"Philippe VENAULT" <[email protected]> wrote:

I have a local network with a PC, my equipment and a switch.
IP Addr switch : 192.168.0.1
IP Addr PC : 192.168.0.2
IP Addr Equipment : 192.168.0.3

Ping from PC to equipment

first request : ARP => the PC searchs who is 192.168.0.3 ?
Reply : ARP => Equipment replys 192.168.0.3 is at 00:0a:35...(MAC ADDR)

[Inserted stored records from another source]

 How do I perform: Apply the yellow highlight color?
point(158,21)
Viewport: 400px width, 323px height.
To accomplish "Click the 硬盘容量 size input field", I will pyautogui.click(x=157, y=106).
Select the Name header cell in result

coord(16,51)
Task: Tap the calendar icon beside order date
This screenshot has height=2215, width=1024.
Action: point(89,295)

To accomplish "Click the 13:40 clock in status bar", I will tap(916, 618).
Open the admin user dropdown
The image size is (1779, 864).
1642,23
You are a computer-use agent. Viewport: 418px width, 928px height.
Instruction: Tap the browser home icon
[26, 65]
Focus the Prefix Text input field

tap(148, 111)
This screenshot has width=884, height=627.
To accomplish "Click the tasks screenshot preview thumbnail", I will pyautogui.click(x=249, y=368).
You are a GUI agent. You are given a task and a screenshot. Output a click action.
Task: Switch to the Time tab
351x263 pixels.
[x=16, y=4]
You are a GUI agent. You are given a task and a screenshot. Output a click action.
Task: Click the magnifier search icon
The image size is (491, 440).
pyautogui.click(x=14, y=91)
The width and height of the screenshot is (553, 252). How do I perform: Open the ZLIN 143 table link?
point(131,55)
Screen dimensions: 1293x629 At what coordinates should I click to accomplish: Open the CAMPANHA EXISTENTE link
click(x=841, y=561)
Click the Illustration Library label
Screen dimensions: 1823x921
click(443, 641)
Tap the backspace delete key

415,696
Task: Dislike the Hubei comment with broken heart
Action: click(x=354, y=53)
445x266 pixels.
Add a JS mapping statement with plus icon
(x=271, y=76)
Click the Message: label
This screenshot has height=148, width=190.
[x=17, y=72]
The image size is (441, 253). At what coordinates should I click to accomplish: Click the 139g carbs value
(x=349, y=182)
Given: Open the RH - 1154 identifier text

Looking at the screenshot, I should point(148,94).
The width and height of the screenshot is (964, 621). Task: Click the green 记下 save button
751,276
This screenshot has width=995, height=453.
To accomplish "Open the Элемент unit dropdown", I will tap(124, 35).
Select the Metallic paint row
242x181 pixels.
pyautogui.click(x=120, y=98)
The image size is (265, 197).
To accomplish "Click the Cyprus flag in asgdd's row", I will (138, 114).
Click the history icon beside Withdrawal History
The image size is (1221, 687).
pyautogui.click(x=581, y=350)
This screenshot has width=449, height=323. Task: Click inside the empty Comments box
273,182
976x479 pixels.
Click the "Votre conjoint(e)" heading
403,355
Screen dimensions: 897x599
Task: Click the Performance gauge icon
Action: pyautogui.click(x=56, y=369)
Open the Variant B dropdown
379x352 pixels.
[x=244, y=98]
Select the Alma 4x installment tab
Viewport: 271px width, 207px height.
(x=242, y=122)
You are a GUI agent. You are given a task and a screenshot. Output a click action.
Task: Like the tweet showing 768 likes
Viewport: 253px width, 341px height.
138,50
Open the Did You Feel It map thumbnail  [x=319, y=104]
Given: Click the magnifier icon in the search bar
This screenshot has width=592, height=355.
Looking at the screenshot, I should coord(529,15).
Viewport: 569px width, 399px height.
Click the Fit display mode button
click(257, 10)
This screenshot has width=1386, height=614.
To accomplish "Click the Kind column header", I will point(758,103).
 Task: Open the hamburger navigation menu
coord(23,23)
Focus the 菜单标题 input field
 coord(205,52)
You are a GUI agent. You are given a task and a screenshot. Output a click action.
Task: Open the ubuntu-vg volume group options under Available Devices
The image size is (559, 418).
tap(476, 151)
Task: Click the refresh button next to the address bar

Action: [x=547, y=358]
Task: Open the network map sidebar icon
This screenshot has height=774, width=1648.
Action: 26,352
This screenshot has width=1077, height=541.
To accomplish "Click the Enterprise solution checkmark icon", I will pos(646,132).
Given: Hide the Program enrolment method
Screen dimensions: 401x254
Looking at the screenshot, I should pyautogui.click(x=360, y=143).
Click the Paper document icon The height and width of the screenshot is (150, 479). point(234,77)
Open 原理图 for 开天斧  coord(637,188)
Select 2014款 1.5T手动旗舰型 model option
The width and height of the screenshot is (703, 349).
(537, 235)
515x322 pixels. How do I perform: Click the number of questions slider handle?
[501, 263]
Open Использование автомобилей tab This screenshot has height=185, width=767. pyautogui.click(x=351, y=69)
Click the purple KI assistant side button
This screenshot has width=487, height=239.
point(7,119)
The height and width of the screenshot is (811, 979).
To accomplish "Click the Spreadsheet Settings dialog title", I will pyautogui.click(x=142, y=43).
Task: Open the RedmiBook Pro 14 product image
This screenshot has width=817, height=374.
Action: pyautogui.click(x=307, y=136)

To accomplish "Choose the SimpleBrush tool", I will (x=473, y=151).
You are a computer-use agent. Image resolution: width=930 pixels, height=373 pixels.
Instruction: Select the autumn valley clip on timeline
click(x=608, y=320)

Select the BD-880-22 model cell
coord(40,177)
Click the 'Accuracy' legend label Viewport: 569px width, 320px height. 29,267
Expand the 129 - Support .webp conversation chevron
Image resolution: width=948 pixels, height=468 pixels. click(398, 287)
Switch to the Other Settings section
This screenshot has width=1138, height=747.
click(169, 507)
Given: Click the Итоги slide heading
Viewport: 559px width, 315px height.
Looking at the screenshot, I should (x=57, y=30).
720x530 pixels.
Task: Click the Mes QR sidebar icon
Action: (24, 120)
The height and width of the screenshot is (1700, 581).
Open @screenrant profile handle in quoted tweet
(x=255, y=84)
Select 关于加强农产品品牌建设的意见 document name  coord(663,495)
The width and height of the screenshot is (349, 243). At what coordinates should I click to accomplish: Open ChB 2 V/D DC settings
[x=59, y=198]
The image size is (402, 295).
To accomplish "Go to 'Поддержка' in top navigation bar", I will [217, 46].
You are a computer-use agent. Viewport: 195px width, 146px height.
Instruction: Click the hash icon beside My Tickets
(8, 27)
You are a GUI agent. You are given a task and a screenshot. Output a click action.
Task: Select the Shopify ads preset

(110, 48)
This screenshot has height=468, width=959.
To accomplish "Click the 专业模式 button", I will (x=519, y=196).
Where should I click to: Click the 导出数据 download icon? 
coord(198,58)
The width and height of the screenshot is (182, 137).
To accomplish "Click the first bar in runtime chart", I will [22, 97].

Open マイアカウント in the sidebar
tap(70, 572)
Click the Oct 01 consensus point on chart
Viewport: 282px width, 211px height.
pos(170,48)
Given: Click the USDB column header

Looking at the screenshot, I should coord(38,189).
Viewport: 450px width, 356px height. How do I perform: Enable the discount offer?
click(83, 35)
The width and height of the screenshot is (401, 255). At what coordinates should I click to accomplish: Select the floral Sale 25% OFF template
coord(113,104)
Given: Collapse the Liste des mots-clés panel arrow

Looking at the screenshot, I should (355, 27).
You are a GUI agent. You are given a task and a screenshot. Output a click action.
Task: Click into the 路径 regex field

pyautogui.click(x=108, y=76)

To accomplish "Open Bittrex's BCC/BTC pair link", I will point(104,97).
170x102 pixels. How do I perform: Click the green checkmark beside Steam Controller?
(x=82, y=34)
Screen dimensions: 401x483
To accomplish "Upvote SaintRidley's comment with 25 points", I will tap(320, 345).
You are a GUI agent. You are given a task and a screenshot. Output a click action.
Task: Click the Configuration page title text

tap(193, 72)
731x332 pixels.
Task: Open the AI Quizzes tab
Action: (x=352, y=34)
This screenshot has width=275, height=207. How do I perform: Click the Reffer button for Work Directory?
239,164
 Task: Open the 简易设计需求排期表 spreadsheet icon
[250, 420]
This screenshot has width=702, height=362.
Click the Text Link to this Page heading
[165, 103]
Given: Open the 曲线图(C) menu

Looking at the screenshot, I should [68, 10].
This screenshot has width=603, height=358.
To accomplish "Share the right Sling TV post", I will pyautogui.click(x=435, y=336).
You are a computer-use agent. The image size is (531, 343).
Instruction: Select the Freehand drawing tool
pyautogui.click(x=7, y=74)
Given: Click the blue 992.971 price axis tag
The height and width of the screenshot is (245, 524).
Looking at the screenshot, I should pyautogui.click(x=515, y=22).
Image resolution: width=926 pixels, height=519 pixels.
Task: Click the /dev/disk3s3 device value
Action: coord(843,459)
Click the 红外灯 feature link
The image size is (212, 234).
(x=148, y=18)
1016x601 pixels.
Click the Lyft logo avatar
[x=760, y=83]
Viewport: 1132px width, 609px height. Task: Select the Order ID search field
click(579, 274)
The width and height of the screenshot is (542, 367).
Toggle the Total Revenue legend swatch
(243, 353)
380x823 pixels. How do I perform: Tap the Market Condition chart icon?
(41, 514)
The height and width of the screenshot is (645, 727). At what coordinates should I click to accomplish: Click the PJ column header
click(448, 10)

Second request ICMP => Echo (Ping) Request from 192.168.0.2 to 192.168.0.3
reply : ICMP => Echo (Ping) Reply from 128.232.0.3 to 192.168.0.2

Let me see if I understood the problem. You're pinging from 192.168.0.2 to
192.168.0.3 and get a reply from 128.232.0.3? You conclude that from a
Wireshark trace? What's the MAC-src of the reply from 128.232.0.3? If it's
the MAC-src of the switch it cannot be from 128.232.0.3 since that's on another LAN-segment. Right? Assuming your netmasks are correct.

So either you're misreading the trace incorrectly or a legit ICMP-echo-reply from 128.232.0.3 just confused you, or an endian issue, or something else.

Did you use a display-filter (on MAC-address) in WireShark?